* **REQUIREMENT 1**
In the passage on open-source supply-chain security, how many open-source component and container download requests were made in 2020?
* **REQUIREMENT 2**
Write the next paragraph of the passage on open-source supply-chain security, picking up after its final sentence.

To add to the favor of attackers, the same Sonatype study also found that a shockingly low percentage of security organizations do not even learn of new open-source vulnerabilities in the short term after they’re disclosed. Sure, everyone’s busy and has their priorities. But that ethos exists while these vulnerabilities are being exploited. Perhaps the project was shipped on time, but malicious code was simultaneously being injected somewhere along the line. Then, instead of continuing with forward progress, remediation becomes the name of the game.  

According to the Sonatype report, there were more than a trillion open-source component and container download requests in 2020 alone. The most important aspects to consider then are the security history of your component(s) and how dependents along your supply chain are using them. Obviously, this can be overwhelming to think about, but with researchers increasingly focused on remediation at scale, the future of supply-chain security is starting to look brighter.

Learn more about open-source security + win some cash!

Submit to the 2021 Velociraptor Contributor Competition

Securing at scale

Instead of the one-by-one approach to patching, security professionals need to start thinking about securing entire classes of vulnerabilities. It’s true that there is no current catch-all mechanism for such efficient action. But researchers can begin to work together to create methodologies that enable security organizations to better prioritize vulnerability risk management (VRM) instead of filing each one away to patch at a later date.

* **MATERIAL**
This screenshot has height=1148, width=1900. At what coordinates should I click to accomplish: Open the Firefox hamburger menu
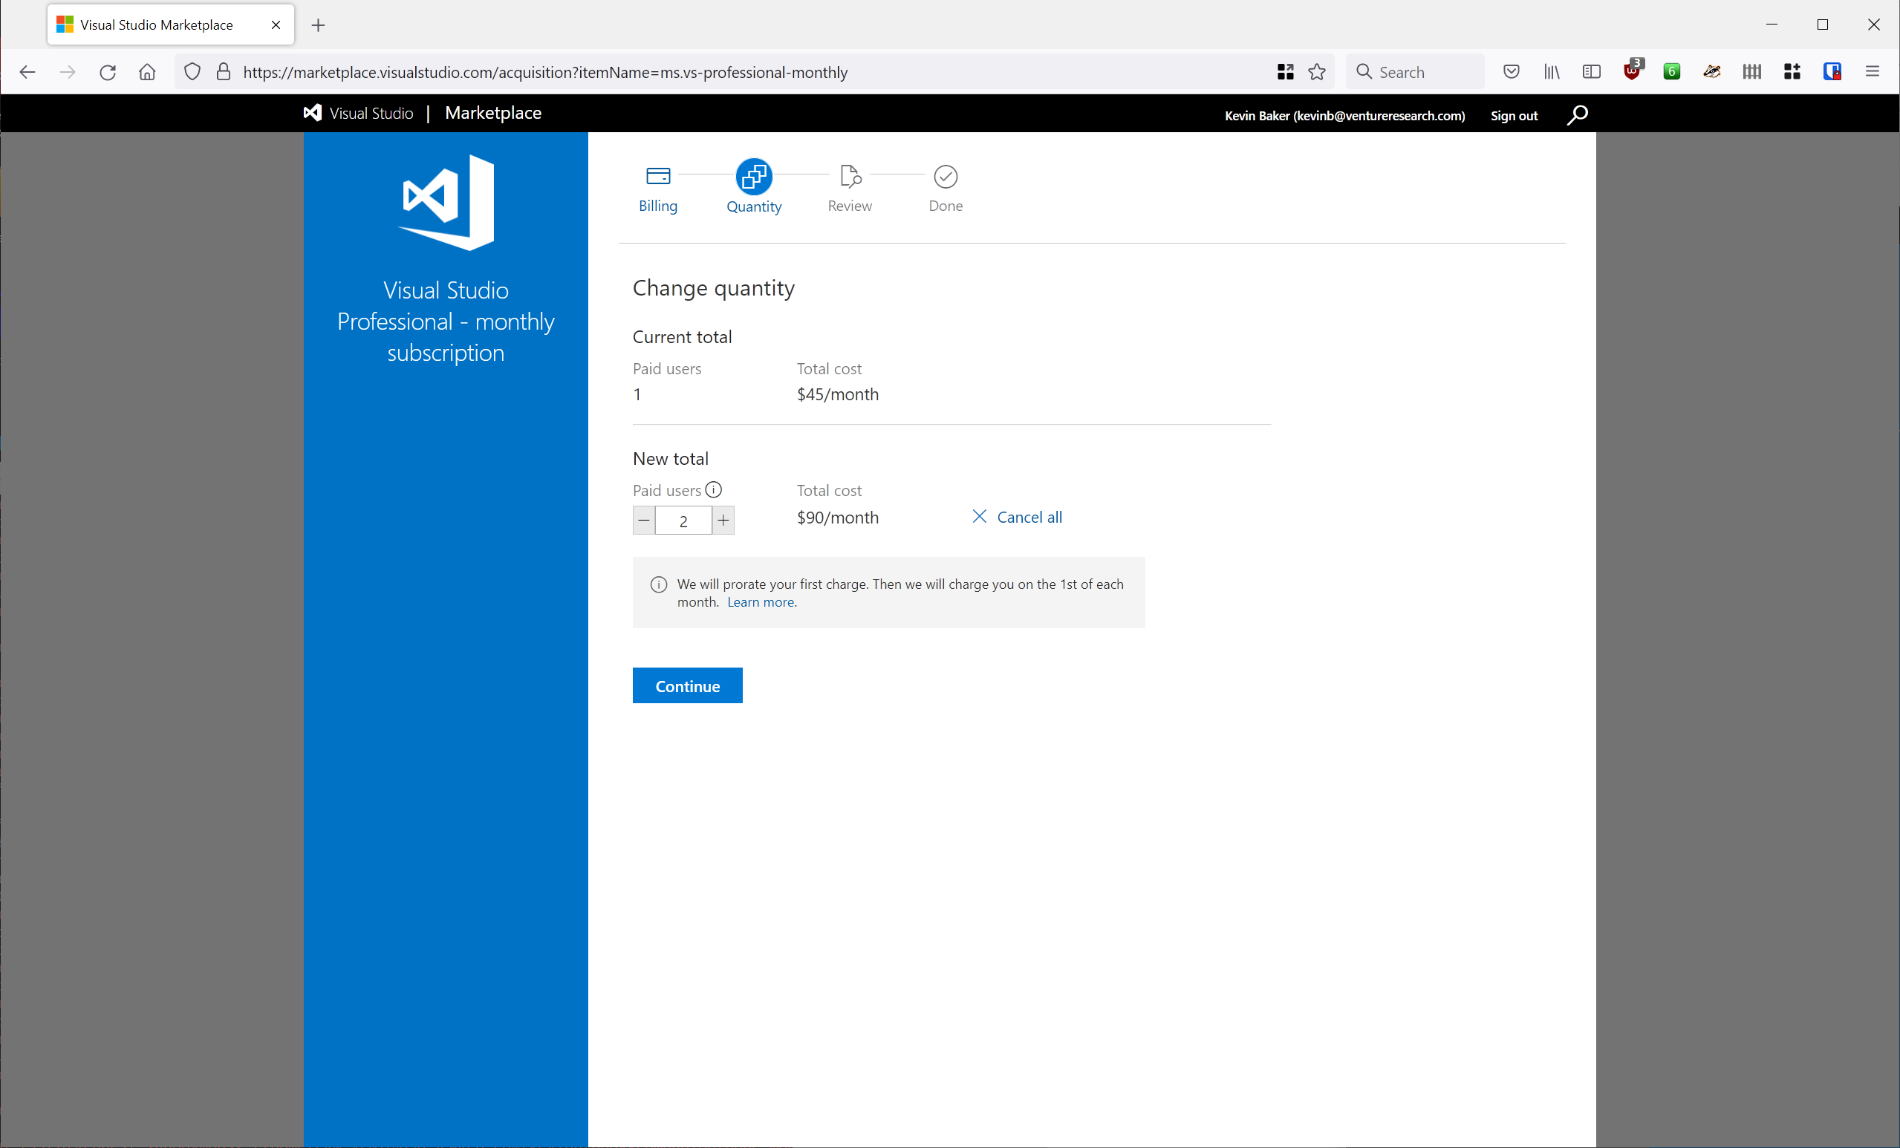click(x=1872, y=72)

* **WRITTEN ANSWER 1**
More than a trillion.

* **WRITTEN ANSWER 2**
Of course, preventive security measures — inclusive of our shift-left culture — can help to mitigate the need to scale such remediation actions; the fact remains though that bad actors will always find a way. Therefore, until there are effective ways to eliminate large swaths of vulnerabilities at once, there is a growing need for teams to adhere to current best practices and measures like:  

  • Dedicating time and resources to help ensure code is secure all along the chain
  • Thinking holistically about the security of open-source code with regard to the CI/CD lifecycle and the entire stack
  • Being willing to pitch in and develop coordinated, industry-wide efforts to improve the security of OSS at scale
  • Educating outside stakeholders on just how interdependent supply-chain-linked organizations are

As supply-chain attackers refine their methods to target ever-larger companies, the pressure is on developers to refine their understanding of how each and every contributor on a team can expose the organization and its partners along the chain, as The Linux Foundation points out. However, is this too much to put on the shoulders of DevOps? Shifting left to a DevSecOps culture is great and all, but teams are now being asked to think in the context of securing an entire supply chain’s worth of output.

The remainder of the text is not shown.